Una mejor forma de manejar las lámparas infrarrojas Cefla
Si usted utiliza líneas de trabajo para el procesamiento de madera de marca Cefla, ya conoce el problema: las lámparas infrarrojas son las primeras en desgastarse. Son los componentes más importantes del equipo, pero también los que se desgastan con el tiempo.
Cuando comenzamos a diseñar lámparas de repuesto, teníamos un objetivo claro: queríamos algo que pudiera instalarse fácilmente y del cual no fuera necesario preocuparse. Sin necesidad de ajustar configuraciones de la máquina, ni de recalibrar nada… y, por supuesto, sin problemas adicionales.
Ajuste adecuado de la temperatura
Para nosotros, igualar la tensión y la potencia no es solo una cuestión técnica; se trata también de lograr una densidad térmica adecuada. Piénselo así: si la potencia es demasiado baja, el proceso de curado tardará mucho tiempo y toda la línea de trabajo se ralentizará. Pero si la potencia es demasiado alta, existe el riesgo de que la madera se queme o que la lámpara se dañe rápidamente.

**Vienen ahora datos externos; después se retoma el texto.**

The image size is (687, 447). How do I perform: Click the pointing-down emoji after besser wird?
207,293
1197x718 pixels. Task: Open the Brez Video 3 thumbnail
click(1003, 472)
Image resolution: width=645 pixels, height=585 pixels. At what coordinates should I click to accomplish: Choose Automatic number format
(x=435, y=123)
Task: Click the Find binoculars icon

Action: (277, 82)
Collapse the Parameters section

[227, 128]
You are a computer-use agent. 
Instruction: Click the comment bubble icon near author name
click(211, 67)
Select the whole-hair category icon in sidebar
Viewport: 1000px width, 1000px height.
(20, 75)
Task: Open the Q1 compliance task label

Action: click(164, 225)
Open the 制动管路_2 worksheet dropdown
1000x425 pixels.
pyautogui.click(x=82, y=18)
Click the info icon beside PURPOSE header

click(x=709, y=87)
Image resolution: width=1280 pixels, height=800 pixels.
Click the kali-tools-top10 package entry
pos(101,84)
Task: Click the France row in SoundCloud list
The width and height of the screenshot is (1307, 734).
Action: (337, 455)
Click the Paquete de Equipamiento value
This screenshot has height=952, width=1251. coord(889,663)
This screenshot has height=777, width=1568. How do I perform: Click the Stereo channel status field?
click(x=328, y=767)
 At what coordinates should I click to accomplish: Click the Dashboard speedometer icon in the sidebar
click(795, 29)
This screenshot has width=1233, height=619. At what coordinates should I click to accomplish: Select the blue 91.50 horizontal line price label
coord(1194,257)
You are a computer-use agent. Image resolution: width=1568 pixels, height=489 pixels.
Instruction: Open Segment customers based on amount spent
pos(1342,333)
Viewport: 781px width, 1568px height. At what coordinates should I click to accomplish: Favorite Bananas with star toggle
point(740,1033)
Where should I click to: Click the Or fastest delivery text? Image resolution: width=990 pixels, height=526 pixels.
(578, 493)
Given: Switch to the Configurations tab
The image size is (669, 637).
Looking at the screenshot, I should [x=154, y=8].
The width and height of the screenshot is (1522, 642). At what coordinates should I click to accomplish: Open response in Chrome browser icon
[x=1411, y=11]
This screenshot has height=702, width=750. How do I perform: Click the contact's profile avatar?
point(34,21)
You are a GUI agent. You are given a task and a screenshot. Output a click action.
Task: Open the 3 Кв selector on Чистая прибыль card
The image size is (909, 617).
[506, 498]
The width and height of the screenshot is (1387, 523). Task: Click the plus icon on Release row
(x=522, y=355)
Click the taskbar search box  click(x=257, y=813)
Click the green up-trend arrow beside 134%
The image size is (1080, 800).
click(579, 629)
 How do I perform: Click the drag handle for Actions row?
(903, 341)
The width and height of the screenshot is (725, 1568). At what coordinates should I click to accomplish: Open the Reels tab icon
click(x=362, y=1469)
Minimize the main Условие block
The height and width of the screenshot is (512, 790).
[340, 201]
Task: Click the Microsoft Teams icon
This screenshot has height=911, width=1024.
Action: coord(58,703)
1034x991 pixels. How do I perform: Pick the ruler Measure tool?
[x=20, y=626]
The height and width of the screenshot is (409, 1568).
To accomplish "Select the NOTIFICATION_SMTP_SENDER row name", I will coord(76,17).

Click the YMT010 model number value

Construimos estas lámparas según los valores de ohmios que exigen los controladores de potencia de Cefla. Esto permite mantener la corriente estable, lo que significa que no tendrá que lidiar con cortocircuitos en su panel eléctrico cada mañana.
Detalles importantes
Utilizamos vidrio de cuarzo de alta pureza, ya que el trabajo con madera es muy agresivo para los equipos. Estas lámparas pasan de estar extremadamente frías a extremadamente calientes, una y otra vez. Por eso, es importante que sus conectores estén bien ajustados. Un ajuste imperfecto puede causar arcos eléctricos, lo que dañará los conectores y hará que la lámpara se dañe en pocos días. Hemos ajustado las tolerancias para que pueda conectarlas fácilmente y seguir trabajando.
Consejos prácticos para el taller
La conclusión es simple: obtiene la misma radiación de onda corta para sus adhesivos y barnices que las marcas internacionales, pero sin pagar precios excesivos.
Algunos consejos para que las lámparas duren más tiempo: no las exponga a su temperatura máxima todo el tiempo; de lo contrario, el filamento se dañará más rápido de lo necesario.
Y, por favor, mantenga sus reflectores limpios. El polvo es el verdadero enemigo. Cuando los reflectores se ensucian, dejan de reflejar el calor, lo que obliga a la lámpara a trabajar el doble para mantener la madera a la temperatura adecuada. Manténgalos limpios, y sus lámparas le agradecerán.